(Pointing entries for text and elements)
::::::::::

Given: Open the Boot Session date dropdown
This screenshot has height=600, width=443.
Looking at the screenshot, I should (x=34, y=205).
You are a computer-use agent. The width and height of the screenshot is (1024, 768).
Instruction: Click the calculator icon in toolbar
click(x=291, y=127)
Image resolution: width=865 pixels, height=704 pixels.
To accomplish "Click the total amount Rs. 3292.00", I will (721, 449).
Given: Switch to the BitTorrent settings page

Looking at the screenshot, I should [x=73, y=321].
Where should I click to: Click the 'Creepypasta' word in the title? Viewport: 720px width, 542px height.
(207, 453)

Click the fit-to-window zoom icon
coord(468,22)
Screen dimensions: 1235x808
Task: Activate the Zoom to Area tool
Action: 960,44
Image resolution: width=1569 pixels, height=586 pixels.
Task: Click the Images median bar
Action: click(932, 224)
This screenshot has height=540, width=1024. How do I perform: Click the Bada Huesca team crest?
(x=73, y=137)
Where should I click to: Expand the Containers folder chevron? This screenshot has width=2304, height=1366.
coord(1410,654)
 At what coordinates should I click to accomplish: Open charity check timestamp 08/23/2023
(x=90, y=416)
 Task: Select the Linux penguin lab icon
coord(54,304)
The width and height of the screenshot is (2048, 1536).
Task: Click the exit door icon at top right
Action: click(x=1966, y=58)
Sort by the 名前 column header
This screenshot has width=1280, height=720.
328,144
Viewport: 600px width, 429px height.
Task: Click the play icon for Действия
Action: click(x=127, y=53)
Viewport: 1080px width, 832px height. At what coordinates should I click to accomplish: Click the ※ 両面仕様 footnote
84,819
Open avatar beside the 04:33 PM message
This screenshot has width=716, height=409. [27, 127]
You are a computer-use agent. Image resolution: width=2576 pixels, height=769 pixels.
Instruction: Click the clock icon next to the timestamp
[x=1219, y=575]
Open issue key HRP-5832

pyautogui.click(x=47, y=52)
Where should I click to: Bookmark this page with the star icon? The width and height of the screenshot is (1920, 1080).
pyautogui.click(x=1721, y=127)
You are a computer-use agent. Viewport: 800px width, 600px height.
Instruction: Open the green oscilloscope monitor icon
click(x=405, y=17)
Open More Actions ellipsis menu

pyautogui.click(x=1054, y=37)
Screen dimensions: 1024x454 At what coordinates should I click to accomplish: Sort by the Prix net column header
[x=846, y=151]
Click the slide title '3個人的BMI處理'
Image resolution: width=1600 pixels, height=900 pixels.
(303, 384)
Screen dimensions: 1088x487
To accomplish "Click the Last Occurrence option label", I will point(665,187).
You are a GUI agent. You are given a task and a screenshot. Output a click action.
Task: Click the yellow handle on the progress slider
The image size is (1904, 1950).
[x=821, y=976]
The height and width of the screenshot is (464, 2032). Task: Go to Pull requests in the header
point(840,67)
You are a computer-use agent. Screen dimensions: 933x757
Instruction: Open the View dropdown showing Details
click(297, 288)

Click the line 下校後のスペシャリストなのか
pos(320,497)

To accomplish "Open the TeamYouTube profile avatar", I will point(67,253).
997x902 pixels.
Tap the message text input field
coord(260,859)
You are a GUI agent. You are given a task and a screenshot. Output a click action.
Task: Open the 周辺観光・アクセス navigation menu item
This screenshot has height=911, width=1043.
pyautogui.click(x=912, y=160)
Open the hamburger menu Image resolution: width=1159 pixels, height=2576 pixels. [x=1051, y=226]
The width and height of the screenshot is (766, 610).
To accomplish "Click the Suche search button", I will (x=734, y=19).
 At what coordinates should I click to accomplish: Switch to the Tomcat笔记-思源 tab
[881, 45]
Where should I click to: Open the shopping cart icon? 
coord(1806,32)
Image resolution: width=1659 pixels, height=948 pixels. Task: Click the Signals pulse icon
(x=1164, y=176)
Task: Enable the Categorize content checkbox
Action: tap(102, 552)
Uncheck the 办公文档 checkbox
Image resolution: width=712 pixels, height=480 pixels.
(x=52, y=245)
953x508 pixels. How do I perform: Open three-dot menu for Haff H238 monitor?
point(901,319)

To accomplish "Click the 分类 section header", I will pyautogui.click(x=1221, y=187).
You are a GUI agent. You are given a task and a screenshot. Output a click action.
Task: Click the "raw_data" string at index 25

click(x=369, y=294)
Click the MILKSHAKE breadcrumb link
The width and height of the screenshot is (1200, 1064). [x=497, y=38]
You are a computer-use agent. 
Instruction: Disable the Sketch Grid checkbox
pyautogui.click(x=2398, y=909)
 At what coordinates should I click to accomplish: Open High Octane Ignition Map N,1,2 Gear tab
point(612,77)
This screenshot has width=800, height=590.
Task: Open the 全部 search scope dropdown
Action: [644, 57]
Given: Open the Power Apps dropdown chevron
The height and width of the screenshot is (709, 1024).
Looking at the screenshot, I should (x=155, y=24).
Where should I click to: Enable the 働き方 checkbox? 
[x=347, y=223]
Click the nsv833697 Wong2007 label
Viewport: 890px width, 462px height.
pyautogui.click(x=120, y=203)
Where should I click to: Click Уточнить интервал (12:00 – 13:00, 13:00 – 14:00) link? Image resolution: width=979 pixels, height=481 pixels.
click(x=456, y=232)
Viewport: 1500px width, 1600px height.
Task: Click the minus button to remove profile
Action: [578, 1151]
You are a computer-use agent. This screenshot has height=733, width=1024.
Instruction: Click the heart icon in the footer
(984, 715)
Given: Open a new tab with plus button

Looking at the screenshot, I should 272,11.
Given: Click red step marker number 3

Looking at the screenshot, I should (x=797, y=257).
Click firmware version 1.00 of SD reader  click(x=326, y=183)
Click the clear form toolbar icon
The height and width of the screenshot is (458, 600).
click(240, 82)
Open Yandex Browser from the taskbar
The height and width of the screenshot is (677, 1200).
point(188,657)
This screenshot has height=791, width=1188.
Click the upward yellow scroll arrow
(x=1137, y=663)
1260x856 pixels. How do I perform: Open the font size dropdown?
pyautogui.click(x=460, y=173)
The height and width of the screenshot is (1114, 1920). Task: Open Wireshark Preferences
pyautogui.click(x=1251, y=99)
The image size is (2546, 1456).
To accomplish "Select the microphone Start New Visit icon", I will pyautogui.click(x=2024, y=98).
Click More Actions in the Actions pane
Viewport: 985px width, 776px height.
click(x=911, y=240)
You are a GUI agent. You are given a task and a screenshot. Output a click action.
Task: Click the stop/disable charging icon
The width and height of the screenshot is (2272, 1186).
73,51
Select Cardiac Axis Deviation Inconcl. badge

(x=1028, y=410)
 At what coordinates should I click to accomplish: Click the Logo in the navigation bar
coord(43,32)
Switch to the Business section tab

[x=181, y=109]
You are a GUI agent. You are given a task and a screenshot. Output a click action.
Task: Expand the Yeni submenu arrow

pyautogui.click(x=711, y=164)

::::::::::

What needs to be done: Print all of the entries above once more, word for word and in their original order.

Solution to this problem:
Given: Open the Boot Session date dropdown
This screenshot has height=600, width=443.
Looking at the screenshot, I should (x=34, y=205).
You are a computer-use agent. The width and height of the screenshot is (1024, 768).
Instruction: Click the calculator icon in toolbar
click(x=291, y=127)
Image resolution: width=865 pixels, height=704 pixels.
To accomplish "Click the total amount Rs. 3292.00", I will (721, 449).
Given: Switch to the BitTorrent settings page

Looking at the screenshot, I should [x=73, y=321].
Where should I click to: Click the 'Creepypasta' word in the title? Viewport: 720px width, 542px height.
(207, 453)

Click the fit-to-window zoom icon
coord(468,22)
Screen dimensions: 1235x808
Task: Activate the Zoom to Area tool
Action: 960,44
Image resolution: width=1569 pixels, height=586 pixels.
Task: Click the Images median bar
Action: click(932, 224)
This screenshot has height=540, width=1024. How do I perform: Click the Bada Huesca team crest?
(x=73, y=137)
Where should I click to: Expand the Containers folder chevron? This screenshot has width=2304, height=1366.
coord(1410,654)
 At what coordinates should I click to accomplish: Open charity check timestamp 08/23/2023
(x=90, y=416)
 Task: Select the Linux penguin lab icon
coord(54,304)
The width and height of the screenshot is (2048, 1536).
Task: Click the exit door icon at top right
Action: click(x=1966, y=58)
Sort by the 名前 column header
This screenshot has width=1280, height=720.
328,144
Viewport: 600px width, 429px height.
Task: Click the play icon for Действия
Action: click(x=127, y=53)
Viewport: 1080px width, 832px height. At what coordinates should I click to accomplish: Click the ※ 両面仕様 footnote
84,819
Open avatar beside the 04:33 PM message
This screenshot has width=716, height=409. [27, 127]
You are a computer-use agent. Image resolution: width=2576 pixels, height=769 pixels.
Instruction: Click the clock icon next to the timestamp
[x=1219, y=575]
Open issue key HRP-5832

pyautogui.click(x=47, y=52)
Where should I click to: Bookmark this page with the star icon? The width and height of the screenshot is (1920, 1080).
pyautogui.click(x=1721, y=127)
You are a computer-use agent. Viewport: 800px width, 600px height.
Instruction: Open the green oscilloscope monitor icon
click(x=405, y=17)
Open More Actions ellipsis menu

pyautogui.click(x=1054, y=37)
Screen dimensions: 1024x454 At what coordinates should I click to accomplish: Sort by the Prix net column header
[x=846, y=151]
Click the slide title '3個人的BMI處理'
Image resolution: width=1600 pixels, height=900 pixels.
(303, 384)
Screen dimensions: 1088x487
To accomplish "Click the Last Occurrence option label", I will point(665,187).
You are a GUI agent. You are given a task and a screenshot. Output a click action.
Task: Click the yellow handle on the progress slider
The image size is (1904, 1950).
[x=821, y=976]
The height and width of the screenshot is (464, 2032). Task: Go to Pull requests in the header
point(840,67)
You are a computer-use agent. Screen dimensions: 933x757
Instruction: Open the View dropdown showing Details
click(297, 288)

Click the line 下校後のスペシャリストなのか
pos(320,497)

To accomplish "Open the TeamYouTube profile avatar", I will point(67,253).
997x902 pixels.
Tap the message text input field
coord(260,859)
You are a GUI agent. You are given a task and a screenshot. Output a click action.
Task: Open the 周辺観光・アクセス navigation menu item
This screenshot has height=911, width=1043.
pyautogui.click(x=912, y=160)
Open the hamburger menu Image resolution: width=1159 pixels, height=2576 pixels. [x=1051, y=226]
The width and height of the screenshot is (766, 610).
To accomplish "Click the Suche search button", I will (x=734, y=19).
 At what coordinates should I click to accomplish: Switch to the Tomcat笔记-思源 tab
[881, 45]
Where should I click to: Open the shopping cart icon? 
coord(1806,32)
Image resolution: width=1659 pixels, height=948 pixels. Task: Click the Signals pulse icon
(x=1164, y=176)
Task: Enable the Categorize content checkbox
Action: tap(102, 552)
Uncheck the 办公文档 checkbox
Image resolution: width=712 pixels, height=480 pixels.
(x=52, y=245)
953x508 pixels. How do I perform: Open three-dot menu for Haff H238 monitor?
point(901,319)

To accomplish "Click the 分类 section header", I will pyautogui.click(x=1221, y=187).
You are a GUI agent. You are given a task and a screenshot. Output a click action.
Task: Click the "raw_data" string at index 25

click(x=369, y=294)
Click the MILKSHAKE breadcrumb link
The width and height of the screenshot is (1200, 1064). [x=497, y=38]
You are a computer-use agent. 
Instruction: Disable the Sketch Grid checkbox
pyautogui.click(x=2398, y=909)
 At what coordinates should I click to accomplish: Open High Octane Ignition Map N,1,2 Gear tab
point(612,77)
This screenshot has width=800, height=590.
Task: Open the 全部 search scope dropdown
Action: [644, 57]
Given: Open the Power Apps dropdown chevron
The height and width of the screenshot is (709, 1024).
Looking at the screenshot, I should (x=155, y=24).
Where should I click to: Enable the 働き方 checkbox? 
[x=347, y=223]
Click the nsv833697 Wong2007 label
Viewport: 890px width, 462px height.
pyautogui.click(x=120, y=203)
Where should I click to: Click Уточнить интервал (12:00 – 13:00, 13:00 – 14:00) link? Image resolution: width=979 pixels, height=481 pixels.
click(x=456, y=232)
Viewport: 1500px width, 1600px height.
Task: Click the minus button to remove profile
Action: [578, 1151]
You are a computer-use agent. This screenshot has height=733, width=1024.
Instruction: Click the heart icon in the footer
(984, 715)
Given: Open a new tab with plus button

Looking at the screenshot, I should 272,11.
Given: Click red step marker number 3

Looking at the screenshot, I should (x=797, y=257).
Click firmware version 1.00 of SD reader  click(x=326, y=183)
Click the clear form toolbar icon
The height and width of the screenshot is (458, 600).
click(240, 82)
Open Yandex Browser from the taskbar
The height and width of the screenshot is (677, 1200).
point(188,657)
This screenshot has height=791, width=1188.
Click the upward yellow scroll arrow
(x=1137, y=663)
1260x856 pixels. How do I perform: Open the font size dropdown?
pyautogui.click(x=460, y=173)
The height and width of the screenshot is (1114, 1920). Task: Open Wireshark Preferences
pyautogui.click(x=1251, y=99)
The image size is (2546, 1456).
To accomplish "Select the microphone Start New Visit icon", I will pyautogui.click(x=2024, y=98).
Click More Actions in the Actions pane
Viewport: 985px width, 776px height.
click(x=911, y=240)
You are a GUI agent. You are given a task and a screenshot. Output a click action.
Task: Click the stop/disable charging icon
The width and height of the screenshot is (2272, 1186).
73,51
Select Cardiac Axis Deviation Inconcl. badge

(x=1028, y=410)
 At what coordinates should I click to accomplish: Click the Logo in the navigation bar
coord(43,32)
Switch to the Business section tab

[x=181, y=109]
You are a GUI agent. You are given a task and a screenshot. Output a click action.
Task: Expand the Yeni submenu arrow

pyautogui.click(x=711, y=164)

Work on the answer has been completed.